10. Consider the same questions for Vida.

11. Women are a central element to the society of Delphi. Odell paints a portrait of the what was considered the 1950s ideal woman throughout this novel. Where does Hazel fit into this ideal at the beginning at the novel and then at the end? What, if any, elements of the stereotypical 1950s woman remains today?

12. Why is Hazel so attracted to the maids? Why is Vida so repulsed by the white women? How is each group of women portrayed differently?

13. How does rhe balance of power in the relationships in the novel’s characters relationships change over the course of the novel?

14. Ponder the perceptions of sanity and insanity portrayed through the characters of Hazel and Levi Snow.

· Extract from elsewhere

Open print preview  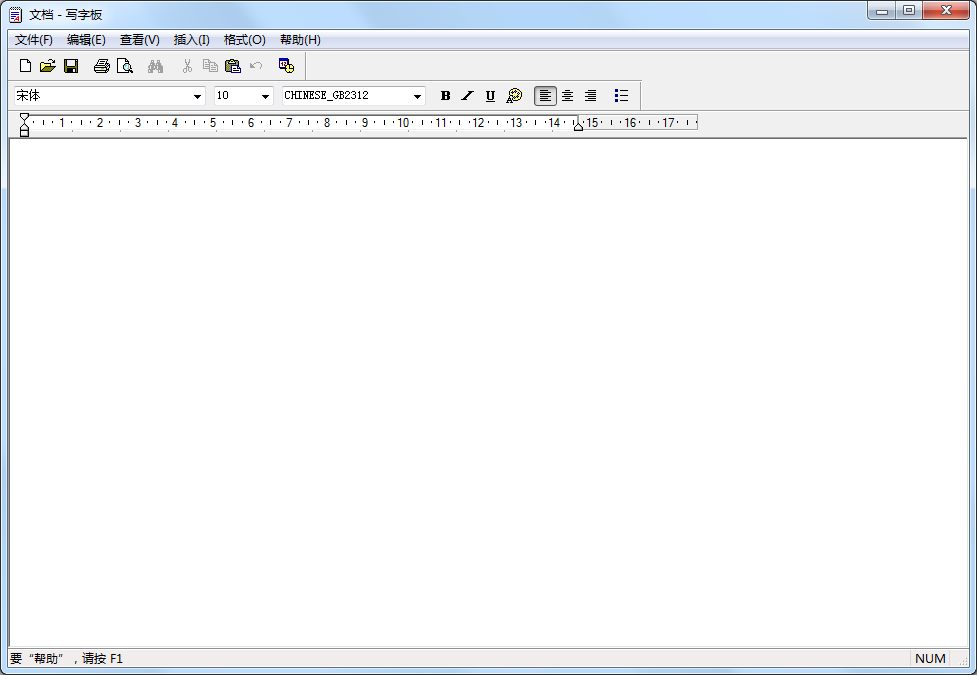pos(125,65)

How is the label of crazy the same or different for each?

15. What do you imagine for the future of Nate? Will he ever learn the truth and how might that change him if he did?

16. The novel is set largely in 1955. How much do you believe we have changed as a country when it comes to issue of race? As you noticed examples of racism did you recognize incidents from your own life or from the lives of family members of close friends?

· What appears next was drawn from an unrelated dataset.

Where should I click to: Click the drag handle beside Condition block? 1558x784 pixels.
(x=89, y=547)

17. What were some instances of “internalized” racism (racist beliefs that have been accepted as true by the victims themselves) on the part of Odell’s black characters?

18. If you were to choose either Vida or Hazel as a mother, who would be your choice? Would one make a better mother in contemporary times than the other? Do you think the women had other choices in their given situations?

19. In retrospect, did Vida make a good choice for Nate by “sending him away” consequently growing up as “white” in the North or should she have kept him near her in the Jim Crow south where he would have had grown up as “black”?

20. How does Hazel get her dignity back? What role does Pearl play in that process? How does Hazel’s relationship with her husband change because of this? Do you think her actions are justified?

21. Has Odell offered you a deeper understanding of the civil rights movement that were missed in your textbooks? Do you believe this or any novel or film can help move us toward ending predudice? Can you offer examples of books of films that made you see the world differently?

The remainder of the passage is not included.